• [WHAT THIS TASK INVOLVES]: Output the line containing "Given: Open Messages with the unread badge" and each line after it through the end of the data, exactly as written, with pictures left out.

• [SOURCE DATA]:
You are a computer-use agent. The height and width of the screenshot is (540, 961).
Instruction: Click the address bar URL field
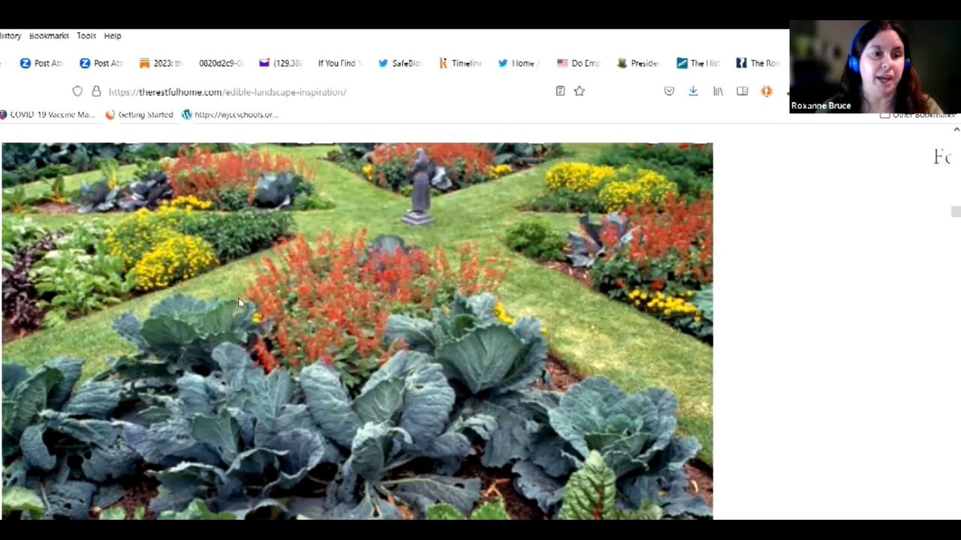(x=300, y=92)
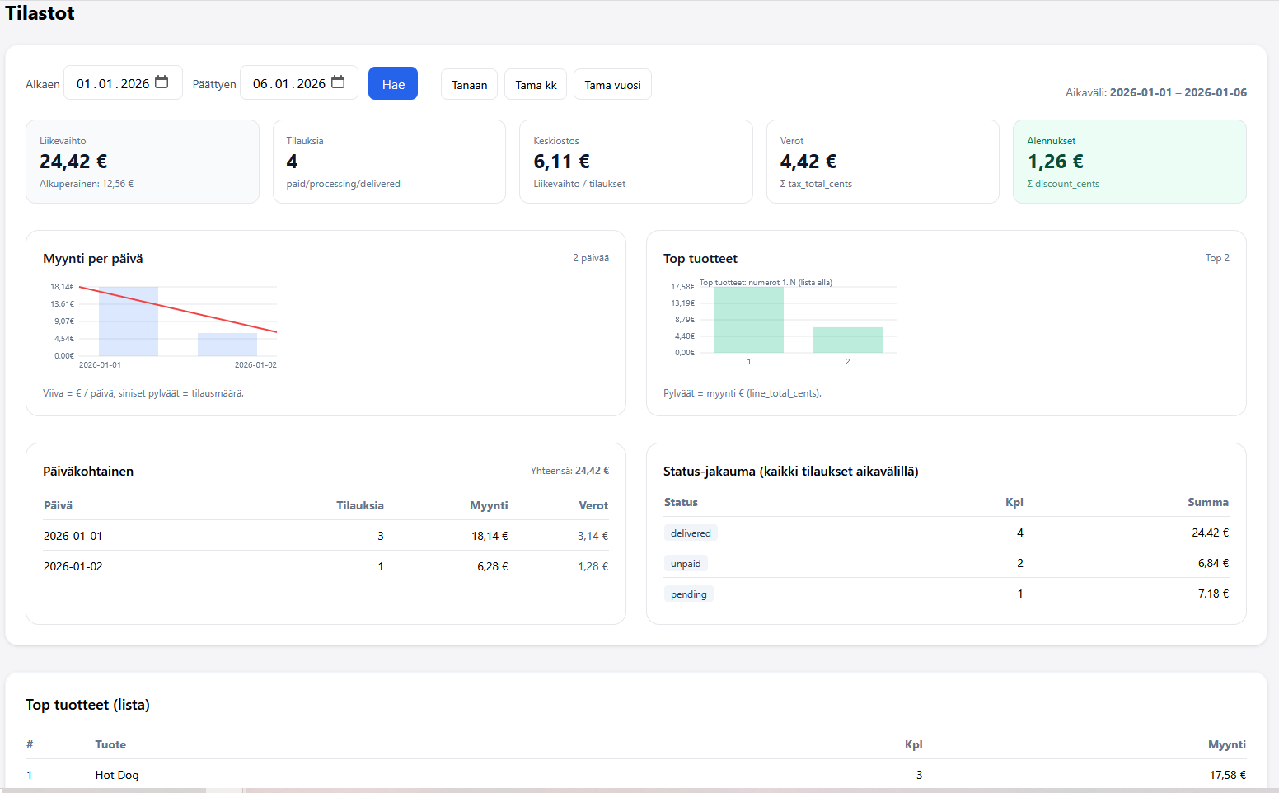Click the second green bar in Top tuotteet
This screenshot has width=1279, height=793.
point(847,340)
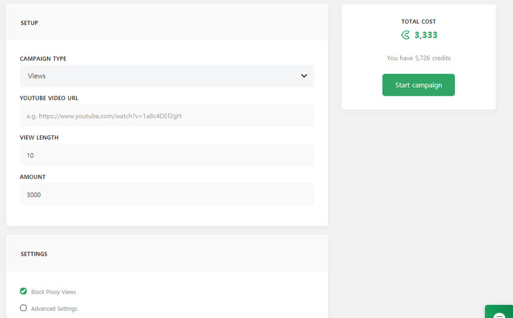Click the VIEW LENGTH field label

pyautogui.click(x=39, y=138)
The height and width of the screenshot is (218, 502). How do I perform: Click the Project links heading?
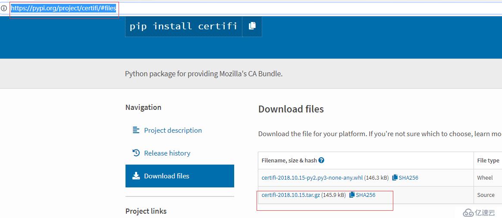pos(146,211)
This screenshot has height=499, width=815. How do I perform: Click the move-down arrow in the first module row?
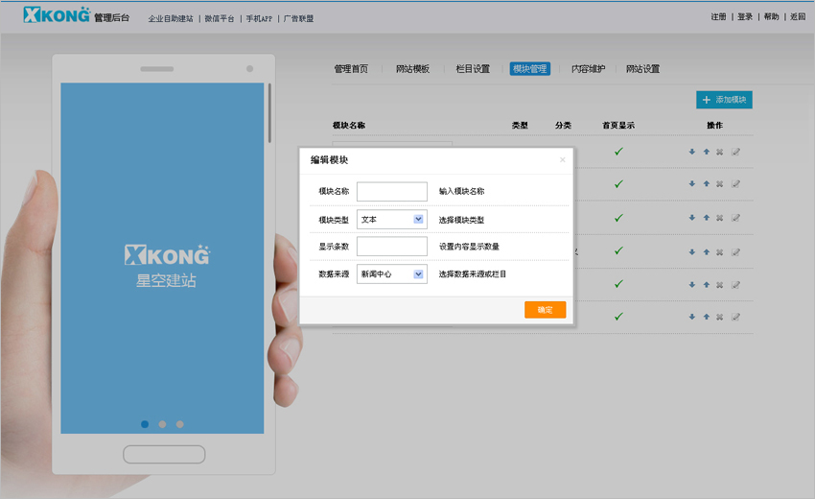[692, 152]
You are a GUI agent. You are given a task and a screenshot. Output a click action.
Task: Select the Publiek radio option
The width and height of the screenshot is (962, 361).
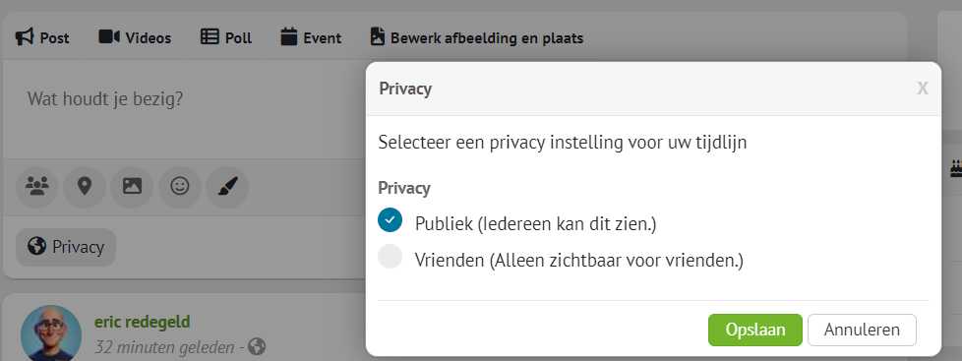pos(391,219)
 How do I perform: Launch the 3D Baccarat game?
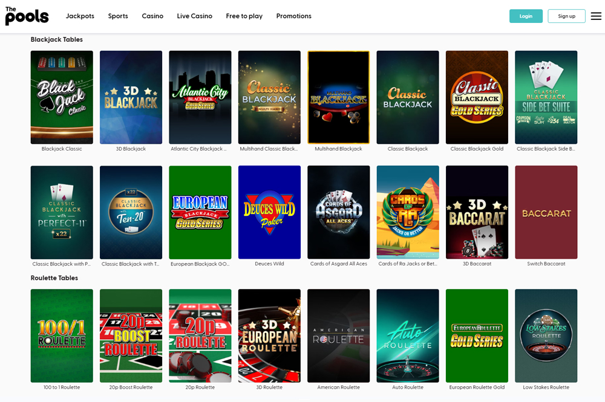tap(477, 212)
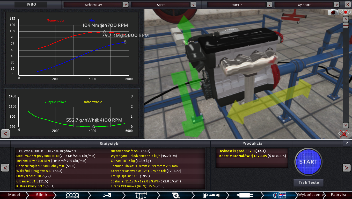This screenshot has width=352, height=199.
Task: Click the question mark help button
Action: click(347, 143)
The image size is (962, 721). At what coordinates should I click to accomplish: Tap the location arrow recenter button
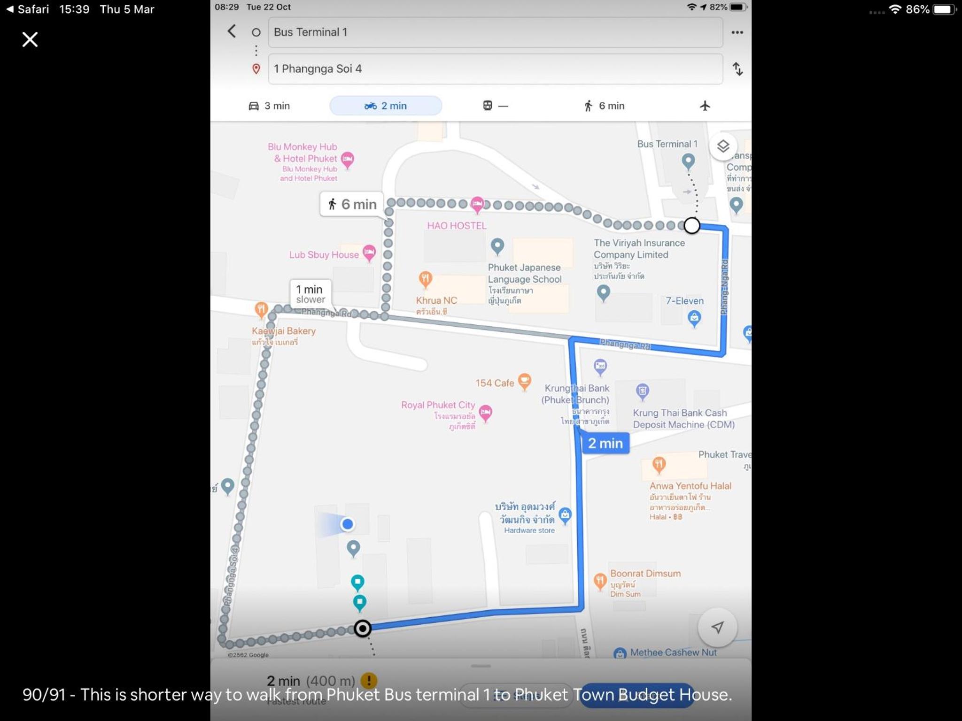(717, 627)
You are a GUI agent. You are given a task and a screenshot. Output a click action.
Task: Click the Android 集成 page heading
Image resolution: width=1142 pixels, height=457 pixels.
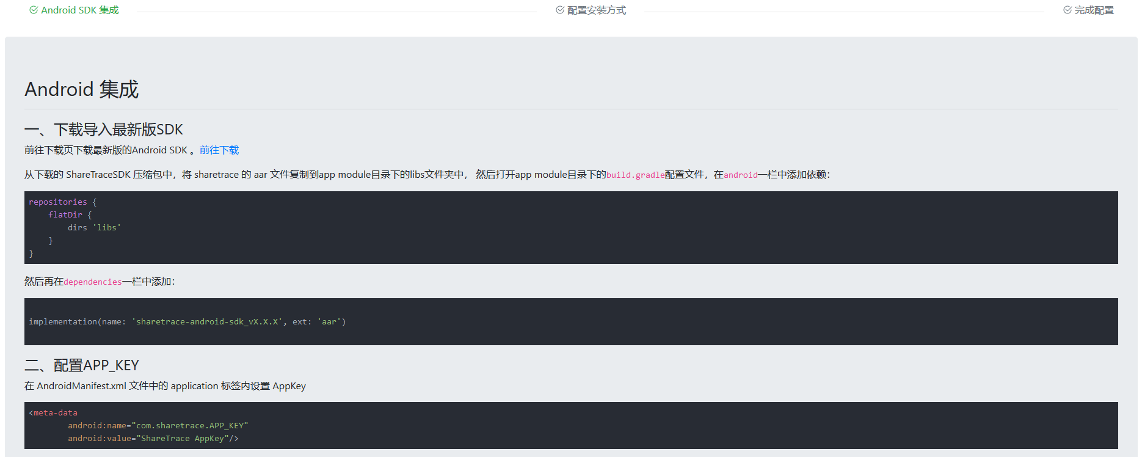(82, 90)
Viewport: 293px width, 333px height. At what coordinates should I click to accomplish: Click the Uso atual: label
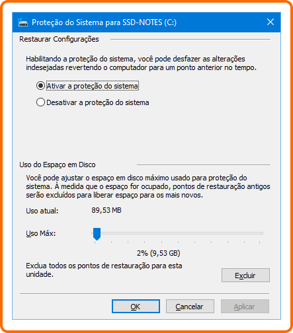pyautogui.click(x=42, y=211)
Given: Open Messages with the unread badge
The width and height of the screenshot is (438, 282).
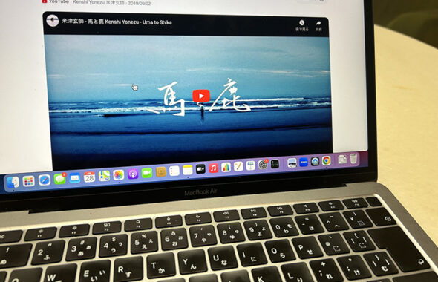Looking at the screenshot, I should pyautogui.click(x=59, y=179).
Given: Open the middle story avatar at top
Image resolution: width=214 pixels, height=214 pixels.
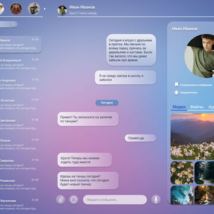Looking at the screenshot, I should pos(16,8).
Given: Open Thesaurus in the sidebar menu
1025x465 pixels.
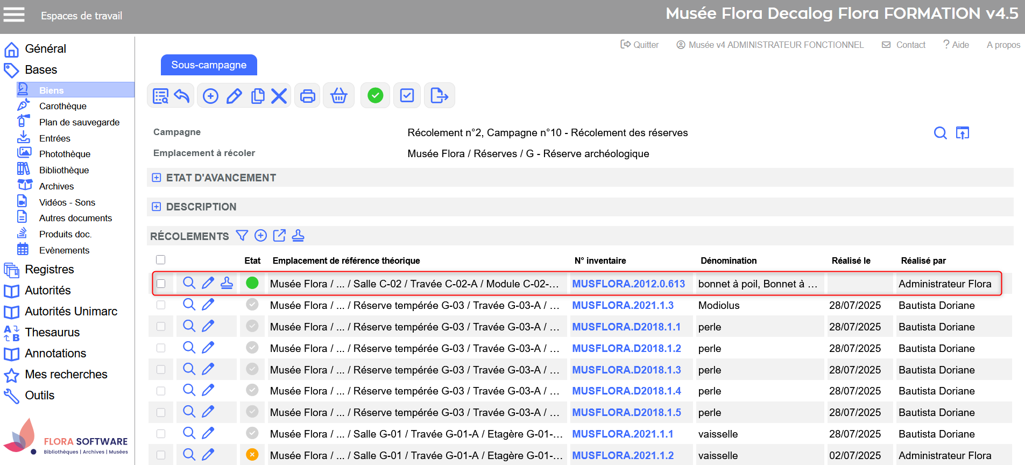Looking at the screenshot, I should point(52,333).
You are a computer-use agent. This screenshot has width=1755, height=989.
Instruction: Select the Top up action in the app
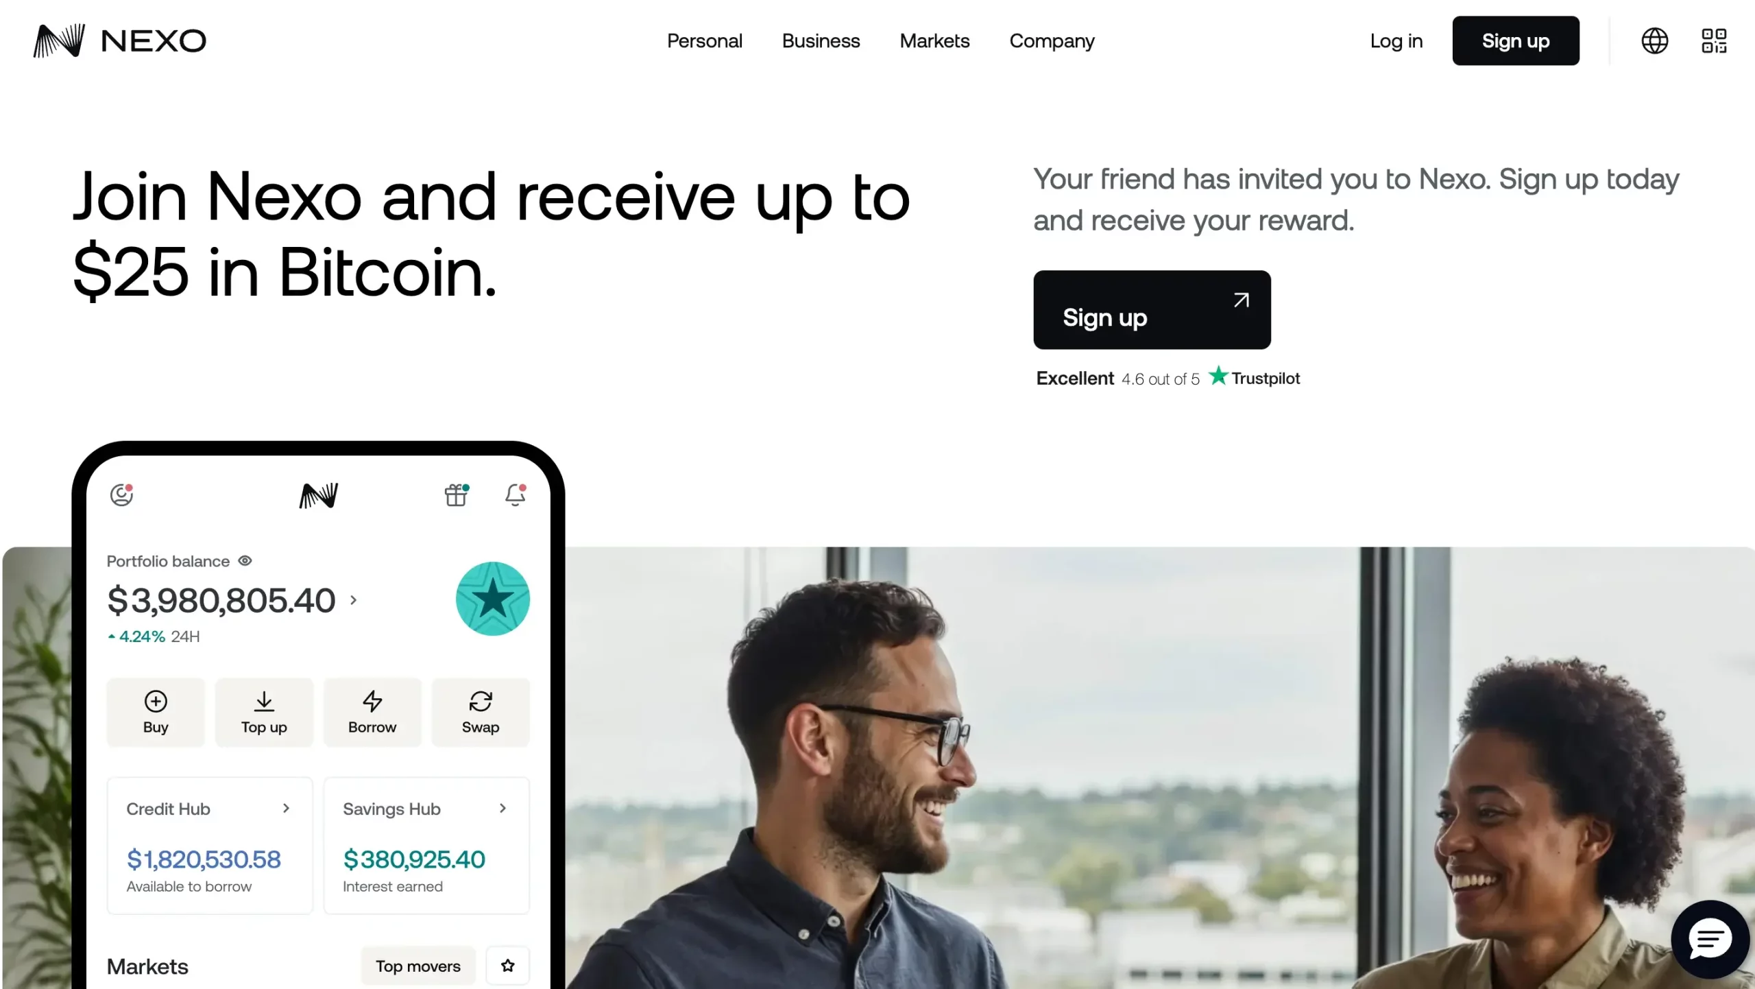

• [ANSWER TO THIS PROBLEM]:
Given: Open Messages with the unread badge
The width and height of the screenshot is (438, 282).
Looking at the screenshot, I should pyautogui.click(x=59, y=179).
Given: Open the middle story avatar at top
Image resolution: width=214 pixels, height=214 pixels.
Looking at the screenshot, I should pos(16,8).
Given: Open Thesaurus in the sidebar menu
1025x465 pixels.
Looking at the screenshot, I should point(52,333).
You are a computer-use agent. This screenshot has width=1755, height=989.
Instruction: Select the Top up action in the app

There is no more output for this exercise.